Kreike et al.  detected similar metagenes among 97 TNBC analysed with a different microarray platform. That study suggested that the TNBC clinical phenotype can be equated to the BLBC molecular class determined by the centroid method  since 95% of the TNBCs were assigned basal-like molecular class . However, the centroid method is highly susceptible to the composition of the dataset that is used to define the reference centroids  and variants of the method can lead to different results . Bertucci et al.  identified only 71% of their 172 TNBC cases as basal-like when using a slightly different version of the centroid method for molecular classification. When we applied different versions of the centroid method to 1,364 breast cancers, 65% to 90% of the TNBC samples (n = 172) were assigned to the basal-like class depending on the method used (Additional file 2, Supplementary Table S6). In this paper we took a different approach and first identified metagenes and used these metagenes to define molecular subsets among TNBC. One of our metagenes corresponded closely to the gene signatures that are used to define BLBC in the centroid based methods. Our results indicate that BLBC defined based on the basal-like metagene expression represent around 73% of TNBC (Table 3 and Additional file 2, Supplementary Table S2).
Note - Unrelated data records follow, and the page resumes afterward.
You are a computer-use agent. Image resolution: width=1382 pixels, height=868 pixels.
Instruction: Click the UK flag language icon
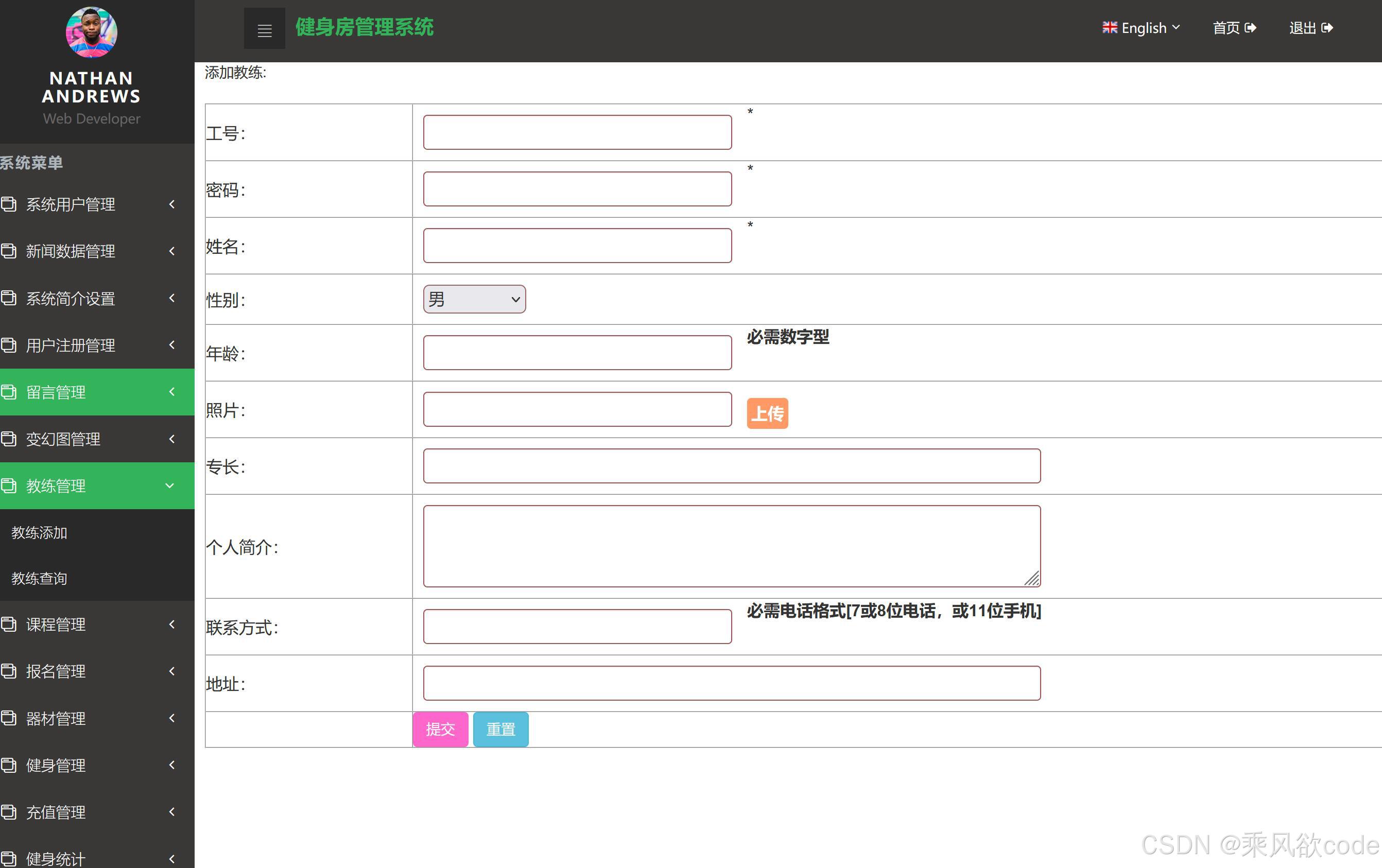pos(1110,27)
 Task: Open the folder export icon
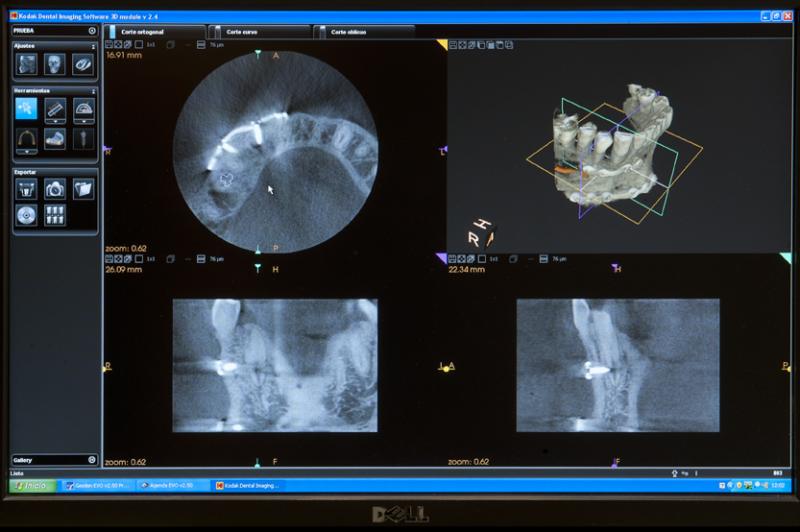coord(83,188)
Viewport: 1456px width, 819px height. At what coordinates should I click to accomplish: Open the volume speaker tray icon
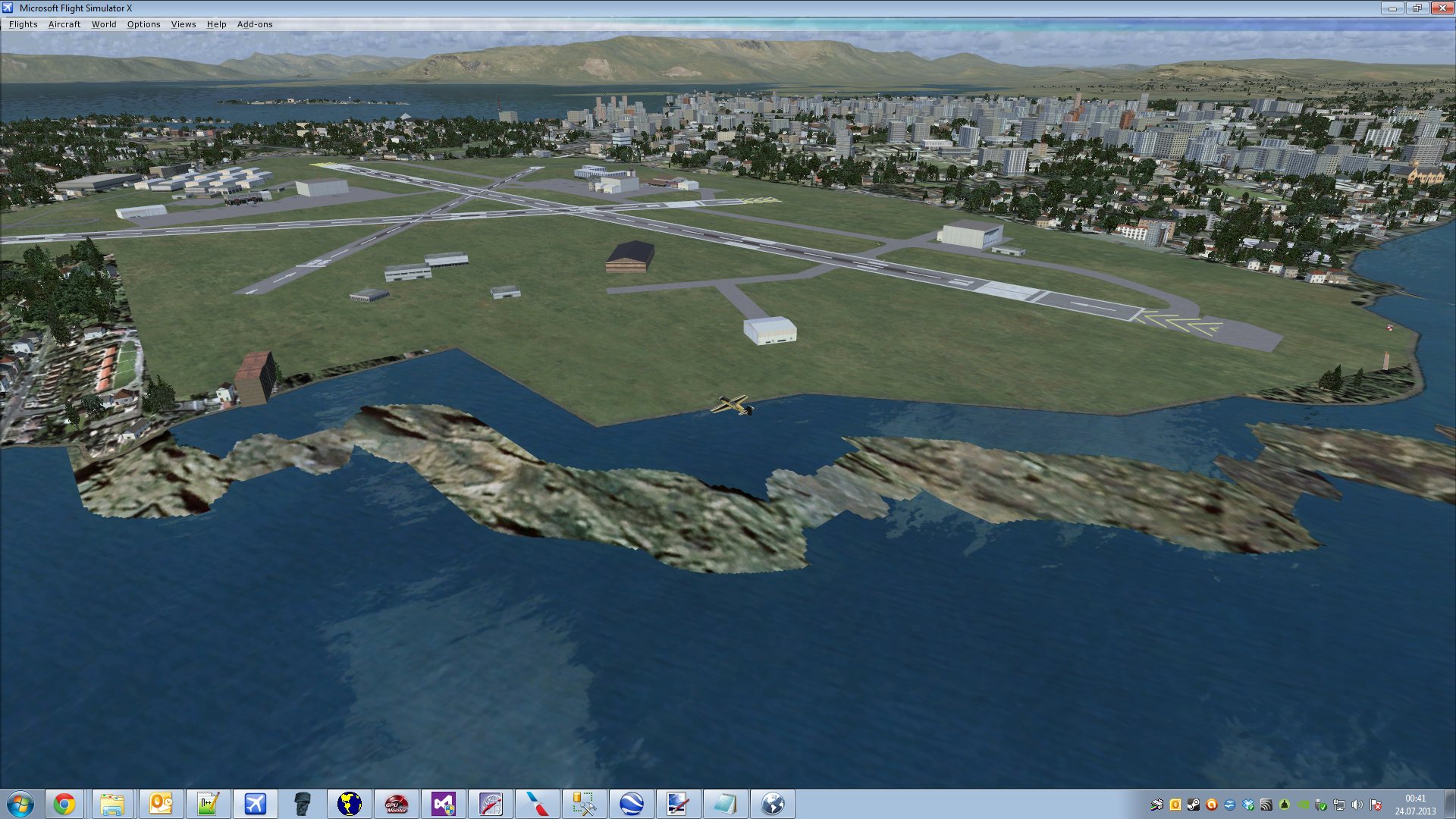pyautogui.click(x=1357, y=805)
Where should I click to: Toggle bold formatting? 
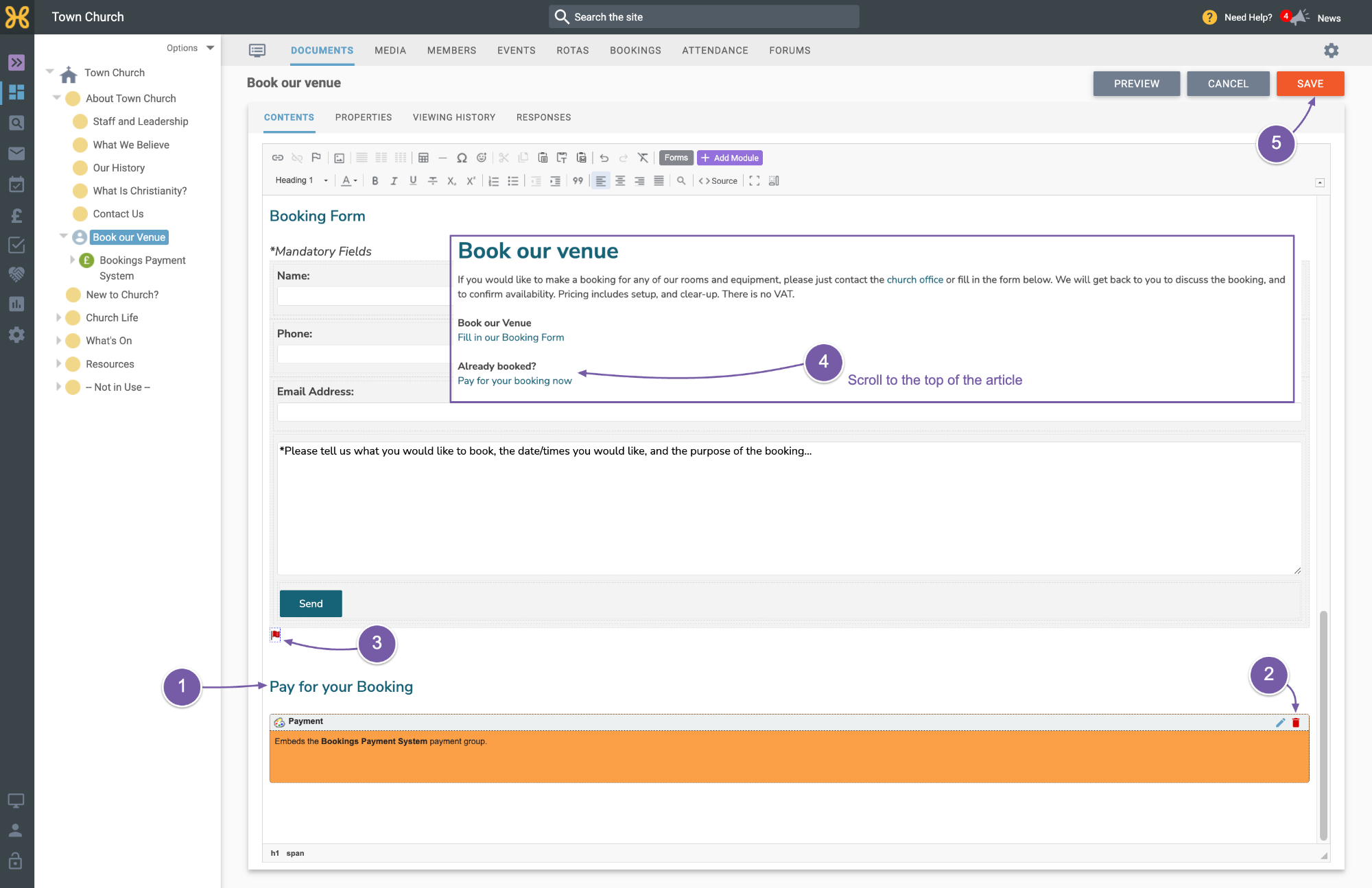(x=375, y=181)
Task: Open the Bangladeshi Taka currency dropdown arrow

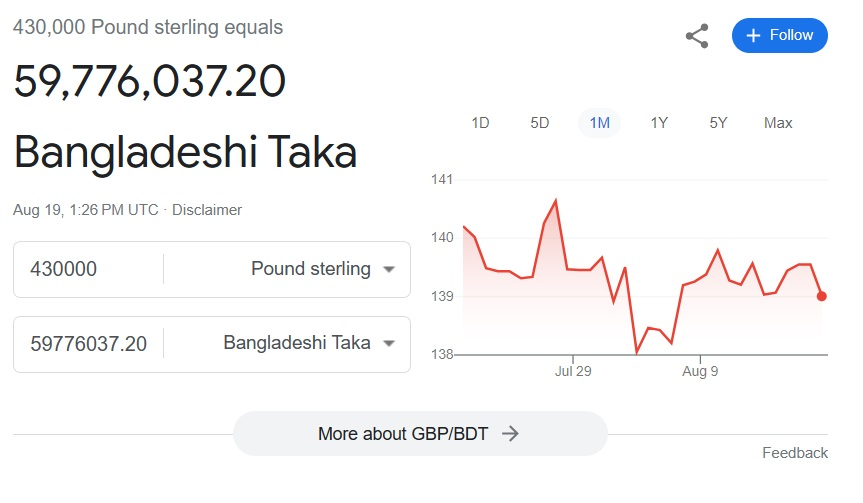Action: point(389,343)
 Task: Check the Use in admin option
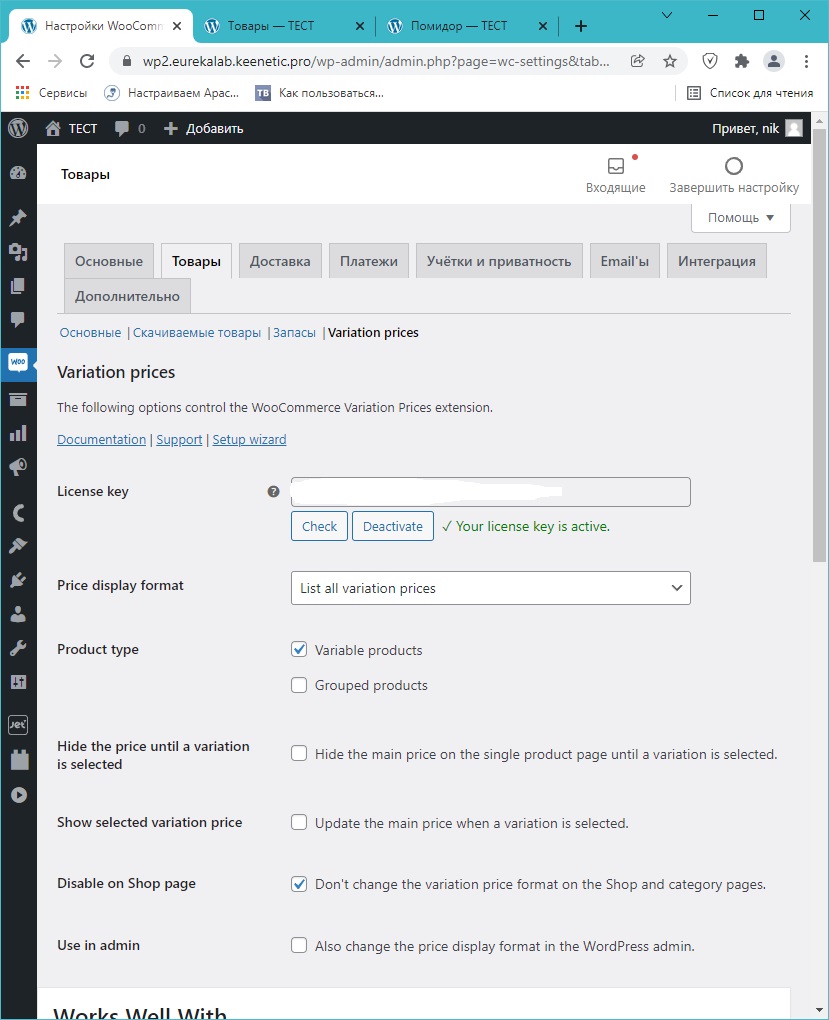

The proportion of BLBC among TNBC in our study is similar to results from an immunohistochemical study by Rakha et al.  that defined BLBC by the expression of CK5/6, CK14, CK17 or EGFR. These authors observed a worse survival of the 165 patients with BLBC compared to the remaining 67 TNBC cases, which expressed none of these markers. However, we did not detect differences in the prognosis of BLBC and non-BLBC type triple negative cancers (Additional file 1, Supplementary Figure S7). In the study by Rakha et al. the prognostic effect was mainly confined to 103 untreated patients. Still, even when we analyzed untreated patients (n = 186) separately, we detected no prognostic value of the BLBC phenotype (not shown). Our results are also contrary to the immunohistochemical study of Cheang et al. , which used CK5/6 and EGFR antibodies for TNBC stratification. They also observed a worse prognosis of 336 BLBC TNBC compared to 303 non-BLBC TNBC. However, our study is not directly comparable to these prior reports because our definition of BLBC is fundamentally different from the IHC-based methods. Our results are in line with several other genomic profiling studies that reported limited prognostic value for the BLBC molecular class among clinically triple negative cancers [18, 19, 50].
We observed strong prognostic value for several of the other metagenes (Additional file 2, Supplementary Table S4). An improved prognosis was observed for patients with tumors displaying high expression of immune system related metagenes which supports recent reports [20, 23–25, 27, 39, 40, 52, 53]. An association with decreased survival was observed for high expression of inflammation (IL-8), an angiogenesis/hypoxia signature (VEGF) , and histone-related metagenes (Additional file 2, Supplementary Table S4 and Figure 1). A simple combination of high B-Cell and low IL8 metagene expression identifies a subset of TNBC patients (32% of all) with a favorable prognosis and a five-year event-free survival of 84%. In multivariate analysis, only this metagene ratio and lymph node status were significant predictors of TNBC in our cohort of patients (Table 4 and Figure 4D, E). Other known prognostic factors in breast cancer, such as age, tumor size and histological grade, were not significant in our cohorts, even in univariate analysis. Most TNBC are high grade and, therefore, grade is not as important for prognosis in this subtype as it is in ER positive disease. TNBCs are also often associated with younger age but the impact of age and tumor size for prognosis within this subtype is not yet fully clear. Still it cannot be excluded that a bias in our cohort is the reason for the lack of the significance of these factors. Our analyses of neoadjuvant treated TNBC samples suggest modest predictive value of the B-cell/IL8 metagene ratio for currently used chemotherapies [22, 54] (Additional file 1, Supplementary Figure S10). We also observed a pure prognostic value in untreated patients of finding the cohort in line with other reports on B-cell metagene [24, 27]. Treatment information on the samples from the validation cohort was not available.
Our observation is important since every currently available genomic prognostic signature, (for example, the 70-gene profile , Recurrence Score , Genomic Grading Index ), assigns poor prognostic risk status to all TNBC samples despite their variable outcome [56–58]. One of these signatures, the Rotterdam-76-gene prognostic signature , was developed in a way to allow prognostic stratification of ER-negative cancers. However, similar to other reports  we were not able to demonstrate a prognostic value for this signature (Additional file 1, Supplementary Figure S12).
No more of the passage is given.